The House passed a spending bill Tuesday to fund the government for six weeks, giving Congress and President Barack Obama more time to iron out their differences on a $1 trillion-plus pile of unfinished budget work.
The 352-66 vote sent the measure to Obama in time to avert a government shutdown at midnight. The Senate passed the measure last week.
Debate lasted just minutes.
"We need to keep the doors of the government open to the American people who rely on its programs and services," said the chairman of the House Appropriations Committee, Rep. Harold Rogers, R-Ky. "Furthermore, our economy cannot handle the instability that comes with the threat of a government shutdown."
The vote gives lawmakers additional time for what is sure to be an onerous task: passing the 12 annual spending bills that lay out the day-to-day operating budgets for Cabinet agencies and departments.
The GOP-controlled House, the Democratic-run Senate and the president are in agreement on an overall $1 trillion-plus budget for the government.
Still, there's plenty of disagreement over which programs should be increased and which should get cut the deepest.
Republicans are pressing big cuts to foreign aid and to preserve some budget gains for the Pentagon; Democrats and Obama want more money for domestic programs like job training and heating subsidies for the poor.
At the same time, House Republicans are seeking to use the bills to attack Obama's policies on health care and financial services, environmental regulations and labor rules. GOP lawmakers also are fighting on behalf of conservative social policies such as eliminating federal aid for family planning and barring health care plans for federal workers from covering abortions.
The short-term measure sets a Nov. 18 deadline to wrap up the unfinished spending bills. But it's by no means a sure thing that a bitterly divided Congress and the White House will be able to do so.
Tuesday's vote, in which more than 50 Republicans broke with party leaders supporting the legislation, demonstrated the difficult hand that GOP leaders must play in the negotiations.
Republicans will need support from Democrats to counter opposition from about tea party Republicans, who have signaled their opposition to the spending legislation required to put in place this summer's budget agreement. That makes it challenging for Republicans to maintain a hard line in negotiations.
After passing half of the 12 appropriations bills, House GOP leaders have pulled the plug on floor debates on the rest, apparently because of these party divisions.
The Senate has passed a single bill, though Majority Leader Harry Reid, D-Nev., has promised additional action this month on up to three of the measures.
The likely result is a reprise of this spring's omnibus spending bill. House Speaker John Boehner, R-Ohio, was forced to drop numerous policy provisions in late-stage talks with Obama and make concessions to Democrats on spending priorities.
GOP leaders may not be in a rush to seal such an agreement, especially with Congress scheduled to work in December anyway on legislation approved by a special deficit committee that's likely to focus on benefit programs.
The House vote ended a battle over whether some relief aid for victims of Hurricane Irene and other natural disasters should have been offset with budget cuts.

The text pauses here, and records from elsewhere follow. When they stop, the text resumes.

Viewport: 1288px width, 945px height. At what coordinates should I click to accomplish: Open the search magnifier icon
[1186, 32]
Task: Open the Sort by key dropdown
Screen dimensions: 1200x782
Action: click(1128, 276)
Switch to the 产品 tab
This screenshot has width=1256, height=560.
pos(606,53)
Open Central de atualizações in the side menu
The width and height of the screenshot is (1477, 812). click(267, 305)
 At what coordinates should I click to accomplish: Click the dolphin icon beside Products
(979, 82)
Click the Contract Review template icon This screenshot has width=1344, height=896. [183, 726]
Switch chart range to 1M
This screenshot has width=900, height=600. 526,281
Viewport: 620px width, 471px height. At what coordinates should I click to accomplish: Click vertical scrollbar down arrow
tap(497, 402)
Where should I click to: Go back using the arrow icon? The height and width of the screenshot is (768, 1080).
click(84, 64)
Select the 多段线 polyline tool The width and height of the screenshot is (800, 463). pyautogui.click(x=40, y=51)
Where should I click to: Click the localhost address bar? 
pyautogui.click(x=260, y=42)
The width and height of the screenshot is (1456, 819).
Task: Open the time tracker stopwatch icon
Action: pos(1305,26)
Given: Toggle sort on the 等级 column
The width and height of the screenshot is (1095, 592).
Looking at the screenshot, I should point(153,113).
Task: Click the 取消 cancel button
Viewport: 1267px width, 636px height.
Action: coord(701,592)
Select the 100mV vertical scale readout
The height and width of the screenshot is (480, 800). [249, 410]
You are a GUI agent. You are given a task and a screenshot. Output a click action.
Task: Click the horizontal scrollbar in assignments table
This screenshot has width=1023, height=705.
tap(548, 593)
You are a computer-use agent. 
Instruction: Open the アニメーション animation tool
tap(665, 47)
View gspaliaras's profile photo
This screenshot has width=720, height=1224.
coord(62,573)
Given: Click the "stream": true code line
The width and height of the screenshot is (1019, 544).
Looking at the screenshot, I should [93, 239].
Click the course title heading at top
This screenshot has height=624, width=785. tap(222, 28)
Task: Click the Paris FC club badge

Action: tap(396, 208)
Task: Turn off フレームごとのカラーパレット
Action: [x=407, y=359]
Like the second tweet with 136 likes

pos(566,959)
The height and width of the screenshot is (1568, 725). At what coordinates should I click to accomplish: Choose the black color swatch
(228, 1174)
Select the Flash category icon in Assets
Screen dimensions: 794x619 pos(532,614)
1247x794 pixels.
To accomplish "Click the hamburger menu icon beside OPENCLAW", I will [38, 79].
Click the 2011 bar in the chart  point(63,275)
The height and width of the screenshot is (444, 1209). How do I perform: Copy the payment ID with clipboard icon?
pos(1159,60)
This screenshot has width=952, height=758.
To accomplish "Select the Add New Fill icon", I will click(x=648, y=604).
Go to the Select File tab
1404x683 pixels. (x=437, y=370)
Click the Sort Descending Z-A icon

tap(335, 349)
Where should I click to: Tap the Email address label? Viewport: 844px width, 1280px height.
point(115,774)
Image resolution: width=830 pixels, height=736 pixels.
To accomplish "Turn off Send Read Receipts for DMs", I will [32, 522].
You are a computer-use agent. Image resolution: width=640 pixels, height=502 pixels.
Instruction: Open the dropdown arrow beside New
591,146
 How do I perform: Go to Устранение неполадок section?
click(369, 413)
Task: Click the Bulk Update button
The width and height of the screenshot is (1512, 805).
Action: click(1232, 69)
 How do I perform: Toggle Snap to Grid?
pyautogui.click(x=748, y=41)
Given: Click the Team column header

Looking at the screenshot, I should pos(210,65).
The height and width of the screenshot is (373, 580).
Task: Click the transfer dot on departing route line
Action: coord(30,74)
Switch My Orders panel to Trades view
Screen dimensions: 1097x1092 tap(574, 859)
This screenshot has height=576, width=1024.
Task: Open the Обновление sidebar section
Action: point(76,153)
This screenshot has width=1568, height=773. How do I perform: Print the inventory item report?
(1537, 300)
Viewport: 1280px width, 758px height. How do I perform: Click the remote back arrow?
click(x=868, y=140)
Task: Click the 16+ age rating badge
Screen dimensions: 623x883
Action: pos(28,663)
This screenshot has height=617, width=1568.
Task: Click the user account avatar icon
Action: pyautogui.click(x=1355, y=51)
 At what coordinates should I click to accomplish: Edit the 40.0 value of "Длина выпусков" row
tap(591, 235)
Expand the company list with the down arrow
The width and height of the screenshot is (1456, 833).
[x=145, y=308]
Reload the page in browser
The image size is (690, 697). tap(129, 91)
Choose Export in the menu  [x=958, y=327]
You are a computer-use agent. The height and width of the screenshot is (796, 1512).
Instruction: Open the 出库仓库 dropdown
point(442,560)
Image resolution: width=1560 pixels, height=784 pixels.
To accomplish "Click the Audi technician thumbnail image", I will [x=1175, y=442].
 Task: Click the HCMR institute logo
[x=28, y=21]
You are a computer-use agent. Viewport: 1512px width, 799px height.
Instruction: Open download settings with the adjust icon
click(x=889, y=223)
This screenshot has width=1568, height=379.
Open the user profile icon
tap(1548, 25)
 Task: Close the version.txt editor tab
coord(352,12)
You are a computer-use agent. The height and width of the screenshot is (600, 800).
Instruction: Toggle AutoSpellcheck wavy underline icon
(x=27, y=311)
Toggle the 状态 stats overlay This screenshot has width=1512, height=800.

Lawmakers sidestepped the dispute by dropping $1 billion in disaster relief and accompanying cuts to a loan guarantee program to help automakers retool factories to meet new fuel economy standards.
In the end, the government's main disaster aid account was awarded $2.7 billion through an earlier emergency spending measure, which the administration says is enough to take care of disaster needs over the next few weeks. Several billion dollars more is on the way as part of a final agreement.